After she easily defeated Social Democratic (PSDB) candidate José Serra in the 2010 runoff, Dilma became the first woman president in Brazil. Her victory was due primarily to the popularity of outgoing president Lula. After 8 years of strong economic growth and sustained poverty reduction, Lula retired with high approval and well-deserved international recognition. As his hand-picked successor, Dilma benefited from his overwhelming popularity. Though she was not nearly as charismatic as her mentor, Dilma built support combining the center-left policies championed by Lula with a strong stance against corruption.
In her first two years in office, despite the slow economic growth and the increasing political problems in her multiparty coalition dominated by the PT, Dilma had high approval levels. Her strong reaction against corruption scandals helped her, but the perception that she was more interested in preventing corruption than in jump-starting a sluggish economy, hurt her. Pessimism about the future of Brazil has become widespread. After it celebrated Brazil’s taking off in 2009, The Economist warned this last September that, after all, Brazil might have blown its golden opportunity to develop.
The street protests that rocked the country this past July, with Brazilians protesting against the excessive spending in infrastructure for the 2014 Football World Cup and 2016 Olympic Games, sent a strong warning. Dilma’s popularity declined from the high 60s to less than 30%. The slow and vacillating response by Dilma further eroded the trust Brazilians had placed in Dilma. Though her approval has since recovered—and is now above 40%--there is a growing perception that she is vulnerable in next year’s election.

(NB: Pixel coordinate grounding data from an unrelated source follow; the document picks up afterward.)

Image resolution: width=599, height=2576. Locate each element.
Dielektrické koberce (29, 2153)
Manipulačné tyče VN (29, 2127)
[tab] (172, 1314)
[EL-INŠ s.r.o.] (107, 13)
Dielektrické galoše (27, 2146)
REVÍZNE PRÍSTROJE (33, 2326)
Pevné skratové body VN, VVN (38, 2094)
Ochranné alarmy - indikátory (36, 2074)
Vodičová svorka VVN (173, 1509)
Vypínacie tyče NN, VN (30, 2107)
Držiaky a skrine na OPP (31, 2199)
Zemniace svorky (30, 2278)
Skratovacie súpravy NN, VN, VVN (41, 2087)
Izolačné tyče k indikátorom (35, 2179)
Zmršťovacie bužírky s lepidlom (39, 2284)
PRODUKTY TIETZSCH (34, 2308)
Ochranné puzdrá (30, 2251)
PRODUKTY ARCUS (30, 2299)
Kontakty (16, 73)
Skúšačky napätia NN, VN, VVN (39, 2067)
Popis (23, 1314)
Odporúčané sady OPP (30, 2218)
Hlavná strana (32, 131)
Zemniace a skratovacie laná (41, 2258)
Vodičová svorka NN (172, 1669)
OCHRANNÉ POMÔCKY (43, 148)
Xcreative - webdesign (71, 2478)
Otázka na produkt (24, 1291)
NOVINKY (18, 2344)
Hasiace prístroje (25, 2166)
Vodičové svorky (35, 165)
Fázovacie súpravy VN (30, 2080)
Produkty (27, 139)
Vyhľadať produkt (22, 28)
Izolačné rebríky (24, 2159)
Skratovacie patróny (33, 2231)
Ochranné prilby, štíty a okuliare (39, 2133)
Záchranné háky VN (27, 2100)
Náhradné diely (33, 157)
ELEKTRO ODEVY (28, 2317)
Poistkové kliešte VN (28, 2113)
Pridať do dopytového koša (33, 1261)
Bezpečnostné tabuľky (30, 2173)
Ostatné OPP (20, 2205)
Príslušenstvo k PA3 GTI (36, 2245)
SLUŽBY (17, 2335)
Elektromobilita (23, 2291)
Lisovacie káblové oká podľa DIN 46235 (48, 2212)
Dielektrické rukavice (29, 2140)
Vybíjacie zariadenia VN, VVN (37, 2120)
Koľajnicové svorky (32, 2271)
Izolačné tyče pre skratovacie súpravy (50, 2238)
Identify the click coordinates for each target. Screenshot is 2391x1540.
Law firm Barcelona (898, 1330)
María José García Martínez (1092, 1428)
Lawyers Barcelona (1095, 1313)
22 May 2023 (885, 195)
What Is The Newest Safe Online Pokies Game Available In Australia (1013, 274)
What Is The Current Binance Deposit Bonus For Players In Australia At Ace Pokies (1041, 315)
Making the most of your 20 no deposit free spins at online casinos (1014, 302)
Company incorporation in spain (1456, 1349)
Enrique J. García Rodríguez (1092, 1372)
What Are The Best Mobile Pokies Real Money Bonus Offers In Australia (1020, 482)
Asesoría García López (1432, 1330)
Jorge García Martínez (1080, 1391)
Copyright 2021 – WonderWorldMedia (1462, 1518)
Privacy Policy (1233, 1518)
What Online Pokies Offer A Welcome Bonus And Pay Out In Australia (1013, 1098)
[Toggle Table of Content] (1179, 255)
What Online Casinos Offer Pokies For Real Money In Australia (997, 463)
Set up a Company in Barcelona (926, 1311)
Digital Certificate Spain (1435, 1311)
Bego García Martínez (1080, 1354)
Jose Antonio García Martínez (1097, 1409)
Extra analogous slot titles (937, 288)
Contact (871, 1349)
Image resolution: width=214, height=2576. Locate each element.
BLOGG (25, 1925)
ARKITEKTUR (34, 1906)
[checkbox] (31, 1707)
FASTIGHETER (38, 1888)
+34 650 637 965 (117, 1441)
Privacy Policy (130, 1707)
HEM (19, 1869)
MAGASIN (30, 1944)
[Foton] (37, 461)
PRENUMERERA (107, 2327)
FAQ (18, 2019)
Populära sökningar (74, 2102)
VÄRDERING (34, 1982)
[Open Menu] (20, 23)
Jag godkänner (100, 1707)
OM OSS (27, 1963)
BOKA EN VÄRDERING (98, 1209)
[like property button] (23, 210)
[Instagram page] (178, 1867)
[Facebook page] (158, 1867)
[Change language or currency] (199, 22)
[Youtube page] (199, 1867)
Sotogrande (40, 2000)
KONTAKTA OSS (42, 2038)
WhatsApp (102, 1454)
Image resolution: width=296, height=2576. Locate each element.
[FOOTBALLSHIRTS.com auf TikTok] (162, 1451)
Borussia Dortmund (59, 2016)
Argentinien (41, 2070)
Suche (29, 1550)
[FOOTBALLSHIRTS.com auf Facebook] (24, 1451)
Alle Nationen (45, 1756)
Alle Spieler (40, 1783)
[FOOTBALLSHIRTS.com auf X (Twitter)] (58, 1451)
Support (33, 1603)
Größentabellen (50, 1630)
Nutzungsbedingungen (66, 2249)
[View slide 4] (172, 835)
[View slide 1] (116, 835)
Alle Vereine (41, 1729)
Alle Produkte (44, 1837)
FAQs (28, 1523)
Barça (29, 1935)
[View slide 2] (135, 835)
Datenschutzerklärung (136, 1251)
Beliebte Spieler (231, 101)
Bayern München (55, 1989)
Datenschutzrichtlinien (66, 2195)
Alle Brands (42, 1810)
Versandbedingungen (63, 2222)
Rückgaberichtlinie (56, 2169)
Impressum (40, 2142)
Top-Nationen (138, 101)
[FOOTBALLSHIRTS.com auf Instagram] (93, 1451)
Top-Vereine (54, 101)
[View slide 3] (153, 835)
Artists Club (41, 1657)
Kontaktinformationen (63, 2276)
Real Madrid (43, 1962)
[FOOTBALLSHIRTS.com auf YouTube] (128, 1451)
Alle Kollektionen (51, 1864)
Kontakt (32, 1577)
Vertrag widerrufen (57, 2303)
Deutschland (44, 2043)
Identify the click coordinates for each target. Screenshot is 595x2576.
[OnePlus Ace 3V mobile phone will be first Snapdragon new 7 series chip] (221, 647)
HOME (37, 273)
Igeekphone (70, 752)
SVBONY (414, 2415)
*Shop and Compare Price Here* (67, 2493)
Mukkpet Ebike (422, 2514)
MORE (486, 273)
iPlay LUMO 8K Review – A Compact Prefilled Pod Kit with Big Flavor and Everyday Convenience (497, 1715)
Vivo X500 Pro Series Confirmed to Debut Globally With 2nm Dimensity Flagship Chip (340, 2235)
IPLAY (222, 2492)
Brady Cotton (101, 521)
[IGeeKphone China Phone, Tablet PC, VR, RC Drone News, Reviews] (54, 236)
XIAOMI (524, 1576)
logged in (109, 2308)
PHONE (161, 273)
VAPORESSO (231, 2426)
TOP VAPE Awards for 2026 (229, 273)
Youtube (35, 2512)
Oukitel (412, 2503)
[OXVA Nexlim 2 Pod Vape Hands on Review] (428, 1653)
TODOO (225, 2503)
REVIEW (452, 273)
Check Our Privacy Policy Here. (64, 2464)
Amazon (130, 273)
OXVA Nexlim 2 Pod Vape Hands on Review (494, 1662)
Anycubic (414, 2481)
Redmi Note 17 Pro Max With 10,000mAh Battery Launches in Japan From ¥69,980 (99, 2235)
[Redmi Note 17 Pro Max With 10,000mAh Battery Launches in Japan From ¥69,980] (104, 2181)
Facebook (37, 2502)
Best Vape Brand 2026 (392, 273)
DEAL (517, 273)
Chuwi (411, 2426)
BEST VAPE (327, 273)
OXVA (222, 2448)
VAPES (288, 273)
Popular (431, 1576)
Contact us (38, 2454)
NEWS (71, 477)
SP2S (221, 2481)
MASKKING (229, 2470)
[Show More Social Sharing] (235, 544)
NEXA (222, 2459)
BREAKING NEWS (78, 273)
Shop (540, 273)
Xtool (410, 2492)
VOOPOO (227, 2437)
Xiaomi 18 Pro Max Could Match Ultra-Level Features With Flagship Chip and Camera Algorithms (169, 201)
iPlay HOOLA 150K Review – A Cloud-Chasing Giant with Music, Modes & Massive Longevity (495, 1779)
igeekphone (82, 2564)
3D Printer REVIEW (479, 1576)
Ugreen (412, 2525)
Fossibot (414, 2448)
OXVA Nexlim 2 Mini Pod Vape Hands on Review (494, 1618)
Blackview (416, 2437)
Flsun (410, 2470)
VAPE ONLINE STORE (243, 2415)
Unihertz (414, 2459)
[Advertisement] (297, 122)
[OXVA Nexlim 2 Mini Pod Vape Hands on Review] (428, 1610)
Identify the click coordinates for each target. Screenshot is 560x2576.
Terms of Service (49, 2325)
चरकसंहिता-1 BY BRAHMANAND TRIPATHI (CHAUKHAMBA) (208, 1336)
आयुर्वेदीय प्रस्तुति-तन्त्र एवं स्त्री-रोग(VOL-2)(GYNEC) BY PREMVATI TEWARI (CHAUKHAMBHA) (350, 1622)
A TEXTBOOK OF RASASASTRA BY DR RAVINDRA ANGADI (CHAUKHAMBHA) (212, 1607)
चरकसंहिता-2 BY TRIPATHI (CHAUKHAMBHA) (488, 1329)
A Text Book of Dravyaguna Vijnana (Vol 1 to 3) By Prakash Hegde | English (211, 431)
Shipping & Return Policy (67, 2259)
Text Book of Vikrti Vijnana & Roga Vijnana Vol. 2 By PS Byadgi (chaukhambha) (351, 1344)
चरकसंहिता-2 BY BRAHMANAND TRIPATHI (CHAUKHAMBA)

Fortunately for Dilma, the opposition is divided among three likely presidential contenders. Former governor and current senator from Minas Gerais, Aécio Neves, of the center-right PSDB has already thrown his hat in the ring. Since Fernando H. Cardoso completed two successful terms as president in 2003, the PSDB has lost three consecutive elections. Neves, who was born in 1960, is a popular and pragmatic leader whose grandfather Tancredo Neves was elected president in 1985 but could not assume power due to a mortal illness. Though he left office in 2011 as one of the most popular state governors, Neves has struggled in recent polls. He has yet to convince Brazilians that he is up to the challenging job of being president of Latin America’s largest country.
Pernambuco governor Eduardo Campos (born in 1965) is the leader of the Socialist Party of Brazil (PSB). A former member of the ruling coalition, the PSB has left the coalition and is mounting a challenge against the PT to lead the political left in Brazil. An economist by training, Campos competes with Dilma on the technocratic front, but is a much more personable and charismatic politician than the incumbent president. He is far less known that Neves and has equally struggled in recent polls.
The third candidate is Marina Silva, a charismatic leader who already ran as an independent candidate in 2010 and received 19% of the vote. Born in rural poverty in 1959, Silva was an orphan at age 16 and moved to Rio Branco where she worked as a maid and concurrently obtained an education. She became political active as a labor union leader and eventually joined the PT, where she built an impressive career. After serving as Federal Senator and environmental minister under President Lula, Marina Silva launched her presidential campaign as an independent in 2010. After her unsuccessful presidential bid, Marina Silva has remained politically active. She formed a political party, but after her party recently lost its legal status, Marina joined the PSB. She will likely challenge Eduardo Campos for the PSB presidential nomination.
Marina Silva is well ahead of Campos and Neves as the most competitive candidate against Dilma. But her radical left-wing views make it unlikely that the PSDB will back her candidacy if she does get the PSB nomination. Some analysts reckon that she will run as Campos’ vice- presidential candidate and will wait for a presidential run in 2018, when Dilma will be term-limited.
A year before the next presidential election, Brazil struggles to get back on the track of sustained economic growth and increasing social inclusion. President Dilma Rousseff looks increasingly vulnerable. However, given the way the opposition is configured—with a strong PSDB led by an insufficiently popular candidate and a left of center PSB with a promising candidate who might not even run—Dilma’s vulnerabilities might not be sufficient to deny her of a second 4-year and deny her Worker’s Party of a fourth consecutive presidential term.